During its mid- to late-nineties heyday, A&F’s “lifestyle” look felt like a trend because it was fresh and new.

But year after year of the same blue-gray plaids and spaghetti strap tanks, popped polo collars, tattered denim, and year-round flip flops, and kids stopped paying attention.

A&F set out to be the next Ralph Lauren; an iconic look all its own. But with a primary target of impatient, self-righteous teens, it was never going to work.

The notion (and cache) of timelessness is lost on the young.

Teens don’t want to look the same year after year and they certainly don’t want to dress like their parents.

So never mind the controversy over size and resulting consumer “boycotts” that, thanks to social media, are shared with a false impression of a unified front.

Before long we’ll no doubt move on to hazing and rebuking a different brand for whom we used to admire.

No, it’s the refusal to evolve the A&F “lifestyle” that will sink this ship.
(Under the current business model, I give it no more than 5 years).

Friday, May 3, 2013

New (Old) JCPenney’s First Ad

It's been just four weeks since Ron Johnson clocked out as CEO of JCP; his promise to breathe new life into a retailer poised to celebrate its centennial + 10 fell short of a frantic board's expectations.

A Call for Change

Time has a way of marching forward, doesn’t it?

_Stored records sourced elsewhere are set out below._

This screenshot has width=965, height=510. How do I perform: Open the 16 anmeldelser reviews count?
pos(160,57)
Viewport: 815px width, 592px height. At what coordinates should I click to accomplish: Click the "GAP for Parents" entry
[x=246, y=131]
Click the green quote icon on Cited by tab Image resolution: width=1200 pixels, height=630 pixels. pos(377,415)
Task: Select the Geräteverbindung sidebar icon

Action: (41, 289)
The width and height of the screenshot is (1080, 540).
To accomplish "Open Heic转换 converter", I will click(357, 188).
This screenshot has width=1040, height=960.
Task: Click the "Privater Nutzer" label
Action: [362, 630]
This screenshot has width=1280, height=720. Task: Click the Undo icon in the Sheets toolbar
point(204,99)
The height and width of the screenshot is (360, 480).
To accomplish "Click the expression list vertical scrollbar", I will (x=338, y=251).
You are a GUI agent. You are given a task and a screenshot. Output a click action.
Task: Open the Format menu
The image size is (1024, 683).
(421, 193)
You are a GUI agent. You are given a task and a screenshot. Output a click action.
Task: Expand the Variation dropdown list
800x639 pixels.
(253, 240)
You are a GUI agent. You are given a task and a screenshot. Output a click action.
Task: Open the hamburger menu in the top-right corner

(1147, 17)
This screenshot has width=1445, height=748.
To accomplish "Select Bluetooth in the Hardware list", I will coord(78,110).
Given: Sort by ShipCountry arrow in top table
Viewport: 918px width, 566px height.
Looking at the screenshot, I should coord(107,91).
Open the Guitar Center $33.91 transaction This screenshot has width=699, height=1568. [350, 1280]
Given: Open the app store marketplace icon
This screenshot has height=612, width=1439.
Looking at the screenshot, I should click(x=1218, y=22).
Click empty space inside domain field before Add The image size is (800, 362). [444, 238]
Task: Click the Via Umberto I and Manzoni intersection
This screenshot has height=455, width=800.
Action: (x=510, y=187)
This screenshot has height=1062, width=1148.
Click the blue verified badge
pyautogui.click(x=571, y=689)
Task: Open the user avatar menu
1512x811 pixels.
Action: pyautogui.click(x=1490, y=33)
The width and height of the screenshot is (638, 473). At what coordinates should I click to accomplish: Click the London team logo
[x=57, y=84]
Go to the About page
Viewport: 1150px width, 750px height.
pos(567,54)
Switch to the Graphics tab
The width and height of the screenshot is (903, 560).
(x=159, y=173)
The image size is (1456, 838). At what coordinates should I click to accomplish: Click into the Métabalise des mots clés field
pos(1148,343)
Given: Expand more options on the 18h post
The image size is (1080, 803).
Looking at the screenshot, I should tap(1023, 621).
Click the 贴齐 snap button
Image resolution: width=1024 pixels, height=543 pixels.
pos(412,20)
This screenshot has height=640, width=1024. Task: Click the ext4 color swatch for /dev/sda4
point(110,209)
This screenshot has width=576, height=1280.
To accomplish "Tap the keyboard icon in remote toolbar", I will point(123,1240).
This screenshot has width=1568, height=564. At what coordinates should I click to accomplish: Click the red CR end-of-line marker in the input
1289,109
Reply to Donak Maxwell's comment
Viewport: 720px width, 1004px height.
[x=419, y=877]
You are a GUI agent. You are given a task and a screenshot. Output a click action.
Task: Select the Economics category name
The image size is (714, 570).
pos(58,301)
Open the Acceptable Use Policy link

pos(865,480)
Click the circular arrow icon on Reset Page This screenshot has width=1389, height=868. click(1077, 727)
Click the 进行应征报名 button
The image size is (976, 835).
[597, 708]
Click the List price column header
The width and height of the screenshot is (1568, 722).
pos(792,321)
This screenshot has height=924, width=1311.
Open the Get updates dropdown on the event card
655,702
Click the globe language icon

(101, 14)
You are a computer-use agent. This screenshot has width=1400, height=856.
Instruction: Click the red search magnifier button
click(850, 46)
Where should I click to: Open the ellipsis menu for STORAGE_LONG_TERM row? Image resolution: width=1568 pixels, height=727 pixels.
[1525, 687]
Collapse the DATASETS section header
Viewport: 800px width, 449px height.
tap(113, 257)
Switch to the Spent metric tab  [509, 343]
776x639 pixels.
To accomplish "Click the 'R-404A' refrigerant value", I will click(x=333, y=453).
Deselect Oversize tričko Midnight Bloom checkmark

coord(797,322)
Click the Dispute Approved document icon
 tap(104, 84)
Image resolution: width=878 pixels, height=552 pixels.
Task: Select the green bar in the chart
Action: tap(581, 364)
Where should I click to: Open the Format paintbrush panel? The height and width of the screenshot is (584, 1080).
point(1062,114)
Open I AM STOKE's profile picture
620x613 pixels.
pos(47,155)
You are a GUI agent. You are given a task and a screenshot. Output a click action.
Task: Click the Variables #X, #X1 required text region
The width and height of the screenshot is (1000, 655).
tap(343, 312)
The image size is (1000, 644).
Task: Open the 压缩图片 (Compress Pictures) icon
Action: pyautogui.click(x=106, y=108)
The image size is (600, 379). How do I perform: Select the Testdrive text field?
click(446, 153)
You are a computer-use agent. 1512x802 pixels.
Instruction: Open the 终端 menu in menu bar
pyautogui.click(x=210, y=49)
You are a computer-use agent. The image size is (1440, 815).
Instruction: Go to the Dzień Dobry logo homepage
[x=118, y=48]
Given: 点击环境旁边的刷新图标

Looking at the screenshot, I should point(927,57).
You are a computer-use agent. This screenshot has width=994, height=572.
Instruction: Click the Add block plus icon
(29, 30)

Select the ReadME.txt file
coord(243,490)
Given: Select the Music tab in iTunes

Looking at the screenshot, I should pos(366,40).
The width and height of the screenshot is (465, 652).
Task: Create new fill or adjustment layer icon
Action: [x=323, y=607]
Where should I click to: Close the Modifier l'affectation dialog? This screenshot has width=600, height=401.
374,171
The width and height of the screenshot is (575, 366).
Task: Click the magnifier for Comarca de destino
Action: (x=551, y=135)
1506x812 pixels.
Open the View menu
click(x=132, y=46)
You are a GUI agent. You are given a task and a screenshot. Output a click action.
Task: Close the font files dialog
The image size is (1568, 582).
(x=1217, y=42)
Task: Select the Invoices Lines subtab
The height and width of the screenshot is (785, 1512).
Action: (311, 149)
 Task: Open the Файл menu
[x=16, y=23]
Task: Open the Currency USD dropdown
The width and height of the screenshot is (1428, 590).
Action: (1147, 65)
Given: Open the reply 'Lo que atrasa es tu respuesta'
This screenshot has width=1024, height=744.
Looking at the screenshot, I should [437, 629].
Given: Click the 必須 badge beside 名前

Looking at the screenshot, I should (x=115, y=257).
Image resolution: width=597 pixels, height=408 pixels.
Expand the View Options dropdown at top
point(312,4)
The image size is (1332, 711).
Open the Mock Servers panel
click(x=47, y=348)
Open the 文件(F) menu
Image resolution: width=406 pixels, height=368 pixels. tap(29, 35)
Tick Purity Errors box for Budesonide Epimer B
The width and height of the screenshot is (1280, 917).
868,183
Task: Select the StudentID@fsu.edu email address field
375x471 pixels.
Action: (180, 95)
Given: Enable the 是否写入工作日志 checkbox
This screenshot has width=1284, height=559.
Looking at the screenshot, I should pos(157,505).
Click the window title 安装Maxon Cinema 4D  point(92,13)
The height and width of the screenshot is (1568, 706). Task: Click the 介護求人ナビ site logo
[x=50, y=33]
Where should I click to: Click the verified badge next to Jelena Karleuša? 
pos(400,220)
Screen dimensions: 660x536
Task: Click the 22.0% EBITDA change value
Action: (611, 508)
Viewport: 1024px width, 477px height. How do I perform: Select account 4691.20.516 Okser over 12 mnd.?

Yesterday’s retail stroller riders are now pushing strollers of their own down the aisles – and no one wants to shop where mom and dad shop.

For far too many years JCPenney, (along with Sears and, to a lesser extent, Macy's), allowed themselves to age less than gracefully; falling out of vogue with what is now a new class of consumers.

But then JCP (Johnson) decided to make a bold move. JCP found the fountain of youth.
Suddenly, you were squinting at bright, energetic colors. You were energized by delightful, active imagery set in motion against a background of happy ditties you couldn’t get out of your head. In case you missed the year that was:


That felt good, didn’t it?

As a twenty-something retail aficionado I can tell you the new ads grabbed my attention. After a few they even moved JCP back to the shortlist for my patronage. But it takes a while to warm up to someone; to break old habits and start anew. And while my peers and I were not yet sold, a handful of outspoken (aka crotchety) legacy (aka geezer) JCP loyalists were sold on hating the new.

And sales took a tumble…

A (Re)Call for Change

Panicked to stop the bleeding, the JCP board brought back the very same leadership Johnson was meant to replace. And with the new (old) regime (back) at the helm, we received this 30-second commerci-apology.

A half minute sermon of “you make mistakes / you learn from them” with swirling images of every color and creed in the human spectrum (but none that might be confused as homosexual, dare JCP make the same mistake twice).

And my god. That somber, sullen tone.

You’d’ve thought somebody died. Is JCP apologizing for their involvement in the Gulf Coast disaster? Seriously – the ad feels better suited for some pharmaceutical company that’s trying to stand back up after a massive product recall that claimed dozens of lives.

The ad reeks of desperation. It’s diplomacy in the ultimate extreme; pandering to a waning, whiney base that’s standing with one foot already in the grave.

But worst of all, it’s devoid of all the personality the previous regime had worked back in.

You know, the foundation upon which JCP would begin to attract a new generation of store loyalists? Their key to fending off total obsolescence?

While old JCP meant nothing to me, I can appreciate it’s resonance with our parents and our parents’ parents. So why not strike a balance between retaining loyalists and charming new recruits?

Instead of a monochromatic, holistic lecture on personal growth, why not use the 30 seconds to:

Highlight SPECIFIC changes you intend to recall? 
“You missed your coupons, so we’re bringing them back in a big way.”

Reaffirm shoppers of the good you aim to keep?
(Because it wasn’t all bad)
“We’ll continue to build out fashion-forward store-within-a-store concepts for brands like Betsy Johnson and Sephora.”

You didn’t have to ditch the new colors, music, and logo just to get a heartfelt message across.

Have two audiences.

This ad only speaks to one and it’s not me.

And, to quote the title of your ad, It’s No Secret – us millennials will be all you have left before too long.